This past weekend here in Nova Scotia a person who turned out to be a terrible terrible man did a terrible terrible thing. After the dust settled he was dead and so were at least 22 other people. Many hundreds more lost a close family member, thousands more lost a friend and millions more Nova Scotians and Canadians had a part of their world shattered too. We don’t know much about why he did what he did and what reason could ever really explain it? But we do know many (most) of those people were chosen at random, he worked for a long time to plan it all meticulously and now our little province is home to Canada’s largest mass shooting if you can even call it that.

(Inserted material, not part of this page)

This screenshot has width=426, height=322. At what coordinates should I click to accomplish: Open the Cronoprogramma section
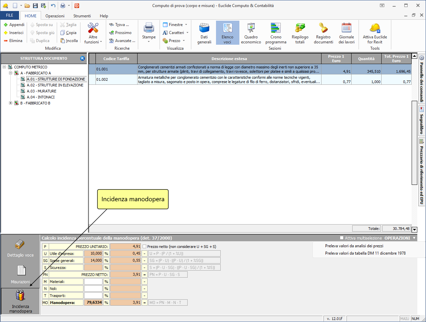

No matter what we find out in the coming weeks and months something like this could never really make any sense at all. Realistically there was really no way this could have been caught before hand, there was no perfect way for a tiny rural RCMP detachment to respond to a mass shooting that didn’t follow even one things that mass shooting usually do and there really isn’t much that can be done about it now that will change anything. But it was also such a big and such an incredibly rare event in Canada that it’s something that really is going to touch us all too. None of us are numb to any of it.

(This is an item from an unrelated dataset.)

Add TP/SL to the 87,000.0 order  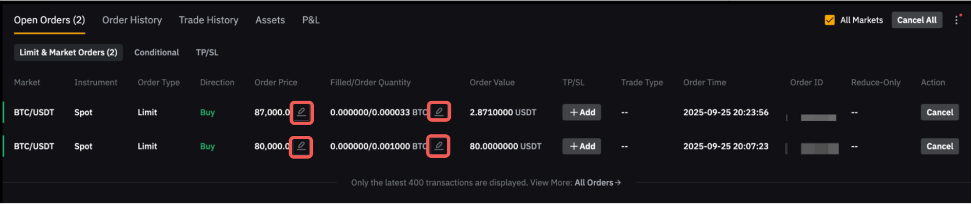pos(581,112)
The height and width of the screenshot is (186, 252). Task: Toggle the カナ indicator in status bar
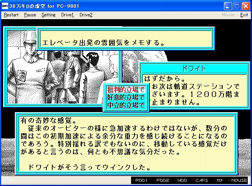point(220,181)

Just like there are no reasons that will ever start to explain what this man did there aren’t words big enough to describe it. Sometimes life is like that there just aren’t words to describe how you feel and how your feeling for people you’ll never know. That fact just has to be okay at times like this. It seems trite to say it’s sad but that’s the biggest word we have to describe it. Sure we can add modifiers like it’s so sad the lives that were lost, unimaginably sad for the people who were left behind and its incredibly sad for all the little communities where all of this occurred. It’s also a very complicated kind of sad for the killer’s family and friends too. How do you carry that through the rest of your life and not second guess things every day after? But none of those words are enough, those words just don’t exist.
There also isn’t anything to say to make it better right now even if I could talk to all the people who are grieving such a senseless act so deeply right now. The best that I can muster is to know that everyone, everyone around the world as soon as they heard about this horrible act have been thinking about all of you since. Some of us are praying for you, others are donating, some are leaving flowers but all of us around the world are thinking about you and wishing you any comfort we can under the circumstances. I hope that this weekend we can all take some time to reflect on all the ways hate in our world makes it worse. Living with hate makes your life worse, the lives of those around you worse and the whole world worse off for it. That’s true of the most extreme examples like this and the hate that seems so trivial and banal right now too. The only thing most of us can do to to honor the victims of tragedies and respond to something like this is to let go of some hate in our own lives. Whether it belongs to you, you participate in someone else’s or you simply respond to it. Find a way to minimize hate in your life because that is always so much more powerful than words can ever be.
You have captured our feelings about this tragedy so well. And I am crying again.